Description of the task
Without changing anything, copy out each entry.

Input records: Begin

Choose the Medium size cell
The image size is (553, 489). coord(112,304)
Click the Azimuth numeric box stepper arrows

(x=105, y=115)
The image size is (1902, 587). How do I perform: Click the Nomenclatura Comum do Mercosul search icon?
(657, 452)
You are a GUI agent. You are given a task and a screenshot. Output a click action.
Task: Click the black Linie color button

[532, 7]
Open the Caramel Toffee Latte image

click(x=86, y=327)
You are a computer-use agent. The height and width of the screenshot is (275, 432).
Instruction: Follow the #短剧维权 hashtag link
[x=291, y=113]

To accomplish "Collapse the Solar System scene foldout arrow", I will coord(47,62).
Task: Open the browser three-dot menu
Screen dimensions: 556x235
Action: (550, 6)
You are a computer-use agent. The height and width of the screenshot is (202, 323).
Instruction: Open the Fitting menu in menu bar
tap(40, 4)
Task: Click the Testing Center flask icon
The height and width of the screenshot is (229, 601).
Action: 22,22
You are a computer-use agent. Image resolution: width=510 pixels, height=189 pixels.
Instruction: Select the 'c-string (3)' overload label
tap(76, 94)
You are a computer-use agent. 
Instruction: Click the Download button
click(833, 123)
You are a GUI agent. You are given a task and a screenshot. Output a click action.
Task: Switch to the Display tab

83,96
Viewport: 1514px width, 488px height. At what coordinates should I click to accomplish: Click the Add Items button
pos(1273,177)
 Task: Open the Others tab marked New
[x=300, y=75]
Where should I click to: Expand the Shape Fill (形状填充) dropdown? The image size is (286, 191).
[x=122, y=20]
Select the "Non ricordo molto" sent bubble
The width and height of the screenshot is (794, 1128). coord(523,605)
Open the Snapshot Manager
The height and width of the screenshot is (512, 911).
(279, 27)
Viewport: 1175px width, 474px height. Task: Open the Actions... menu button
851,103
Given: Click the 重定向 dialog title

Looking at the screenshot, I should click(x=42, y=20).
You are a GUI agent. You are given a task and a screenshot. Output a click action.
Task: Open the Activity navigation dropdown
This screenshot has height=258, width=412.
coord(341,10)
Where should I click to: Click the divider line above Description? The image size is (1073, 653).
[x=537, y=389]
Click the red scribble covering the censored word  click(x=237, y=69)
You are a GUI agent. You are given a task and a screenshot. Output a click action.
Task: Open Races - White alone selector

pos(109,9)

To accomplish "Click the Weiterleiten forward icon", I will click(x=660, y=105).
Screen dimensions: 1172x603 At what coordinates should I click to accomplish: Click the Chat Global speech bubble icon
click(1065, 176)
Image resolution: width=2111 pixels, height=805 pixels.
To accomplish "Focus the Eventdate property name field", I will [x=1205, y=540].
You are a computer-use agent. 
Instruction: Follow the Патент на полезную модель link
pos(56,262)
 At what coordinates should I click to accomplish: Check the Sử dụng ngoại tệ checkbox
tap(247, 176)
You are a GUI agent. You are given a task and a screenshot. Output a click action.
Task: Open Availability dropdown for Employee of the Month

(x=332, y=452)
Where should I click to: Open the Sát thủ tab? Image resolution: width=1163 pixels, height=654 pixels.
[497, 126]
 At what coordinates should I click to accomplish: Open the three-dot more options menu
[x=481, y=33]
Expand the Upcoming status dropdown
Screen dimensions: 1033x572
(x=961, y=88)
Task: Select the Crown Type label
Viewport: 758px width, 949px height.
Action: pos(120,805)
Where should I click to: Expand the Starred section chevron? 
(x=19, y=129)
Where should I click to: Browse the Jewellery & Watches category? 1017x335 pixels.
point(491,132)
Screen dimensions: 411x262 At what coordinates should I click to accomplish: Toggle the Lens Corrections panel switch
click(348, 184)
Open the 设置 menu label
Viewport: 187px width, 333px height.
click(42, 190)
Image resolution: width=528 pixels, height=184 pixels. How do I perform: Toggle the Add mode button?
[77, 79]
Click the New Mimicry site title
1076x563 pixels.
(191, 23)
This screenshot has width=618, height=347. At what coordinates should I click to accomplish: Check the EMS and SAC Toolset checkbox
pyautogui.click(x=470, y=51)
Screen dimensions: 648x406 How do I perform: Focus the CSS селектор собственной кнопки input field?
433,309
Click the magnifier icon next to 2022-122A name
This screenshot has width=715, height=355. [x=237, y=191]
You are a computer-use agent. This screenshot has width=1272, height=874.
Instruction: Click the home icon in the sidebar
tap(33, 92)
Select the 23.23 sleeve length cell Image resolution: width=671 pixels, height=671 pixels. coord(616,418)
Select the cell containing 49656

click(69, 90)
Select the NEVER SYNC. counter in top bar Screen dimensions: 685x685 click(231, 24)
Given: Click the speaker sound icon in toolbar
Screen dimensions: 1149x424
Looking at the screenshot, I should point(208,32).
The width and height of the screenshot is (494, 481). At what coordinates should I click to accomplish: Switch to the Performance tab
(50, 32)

Input records: End

Result of the exercise
Choose the Medium size cell
The image size is (553, 489). coord(112,304)
Click the Azimuth numeric box stepper arrows

(x=105, y=115)
The image size is (1902, 587). How do I perform: Click the Nomenclatura Comum do Mercosul search icon?
(657, 452)
You are a GUI agent. You are given a task and a screenshot. Output a click action.
Task: Click the black Linie color button

[532, 7]
Open the Caramel Toffee Latte image

click(x=86, y=327)
You are a computer-use agent. The height and width of the screenshot is (275, 432).
Instruction: Follow the #短剧维权 hashtag link
[x=291, y=113]

To accomplish "Collapse the Solar System scene foldout arrow", I will coord(47,62).
Task: Open the browser three-dot menu
Screen dimensions: 556x235
Action: (550, 6)
You are a computer-use agent. The height and width of the screenshot is (202, 323).
Instruction: Open the Fitting menu in menu bar
tap(40, 4)
Task: Click the Testing Center flask icon
The height and width of the screenshot is (229, 601).
Action: 22,22
You are a computer-use agent. Image resolution: width=510 pixels, height=189 pixels.
Instruction: Select the 'c-string (3)' overload label
tap(76, 94)
You are a computer-use agent. 
Instruction: Click the Download button
click(833, 123)
You are a GUI agent. You are given a task and a screenshot. Output a click action.
Task: Switch to the Display tab

83,96
Viewport: 1514px width, 488px height. At what coordinates should I click to accomplish: Click the Add Items button
pos(1273,177)
 Task: Open the Others tab marked New
[x=300, y=75]
Where should I click to: Expand the Shape Fill (形状填充) dropdown? The image size is (286, 191).
[x=122, y=20]
Select the "Non ricordo molto" sent bubble
The width and height of the screenshot is (794, 1128). coord(523,605)
Open the Snapshot Manager
The height and width of the screenshot is (512, 911).
(279, 27)
Viewport: 1175px width, 474px height. Task: Open the Actions... menu button
851,103
Given: Click the 重定向 dialog title

Looking at the screenshot, I should click(x=42, y=20).
You are a GUI agent. You are given a task and a screenshot. Output a click action.
Task: Open the Activity navigation dropdown
This screenshot has height=258, width=412.
coord(341,10)
Where should I click to: Click the divider line above Description? The image size is (1073, 653).
[x=537, y=389]
Click the red scribble covering the censored word  click(x=237, y=69)
You are a GUI agent. You are given a task and a screenshot. Output a click action.
Task: Open Races - White alone selector

pos(109,9)

To accomplish "Click the Weiterleiten forward icon", I will click(x=660, y=105).
Screen dimensions: 1172x603 At what coordinates should I click to accomplish: Click the Chat Global speech bubble icon
click(1065, 176)
Image resolution: width=2111 pixels, height=805 pixels.
To accomplish "Focus the Eventdate property name field", I will [x=1205, y=540].
You are a computer-use agent. 
Instruction: Follow the Патент на полезную модель link
pos(56,262)
 At what coordinates should I click to accomplish: Check the Sử dụng ngoại tệ checkbox
tap(247, 176)
You are a GUI agent. You are given a task and a screenshot. Output a click action.
Task: Open Availability dropdown for Employee of the Month

(x=332, y=452)
Where should I click to: Open the Sát thủ tab? Image resolution: width=1163 pixels, height=654 pixels.
[497, 126]
 At what coordinates should I click to accomplish: Open the three-dot more options menu
[x=481, y=33]
Expand the Upcoming status dropdown
Screen dimensions: 1033x572
(x=961, y=88)
Task: Select the Crown Type label
Viewport: 758px width, 949px height.
Action: pos(120,805)
Where should I click to: Expand the Starred section chevron? 
(x=19, y=129)
Where should I click to: Browse the Jewellery & Watches category? 1017x335 pixels.
point(491,132)
Screen dimensions: 411x262 At what coordinates should I click to accomplish: Toggle the Lens Corrections panel switch
click(348, 184)
Open the 设置 menu label
Viewport: 187px width, 333px height.
click(42, 190)
Image resolution: width=528 pixels, height=184 pixels. How do I perform: Toggle the Add mode button?
[77, 79]
Click the New Mimicry site title
1076x563 pixels.
(191, 23)
This screenshot has width=618, height=347. At what coordinates should I click to accomplish: Check the EMS and SAC Toolset checkbox
pyautogui.click(x=470, y=51)
Screen dimensions: 648x406 How do I perform: Focus the CSS селектор собственной кнопки input field?
433,309
Click the magnifier icon next to 2022-122A name
This screenshot has width=715, height=355. [x=237, y=191]
You are a computer-use agent. This screenshot has width=1272, height=874.
Instruction: Click the home icon in the sidebar
tap(33, 92)
Select the 23.23 sleeve length cell Image resolution: width=671 pixels, height=671 pixels. coord(616,418)
Select the cell containing 49656

click(69, 90)
Select the NEVER SYNC. counter in top bar Screen dimensions: 685x685 click(231, 24)
Given: Click the speaker sound icon in toolbar
Screen dimensions: 1149x424
Looking at the screenshot, I should point(208,32).
The width and height of the screenshot is (494, 481). At what coordinates should I click to accomplish: Switch to the Performance tab
(50, 32)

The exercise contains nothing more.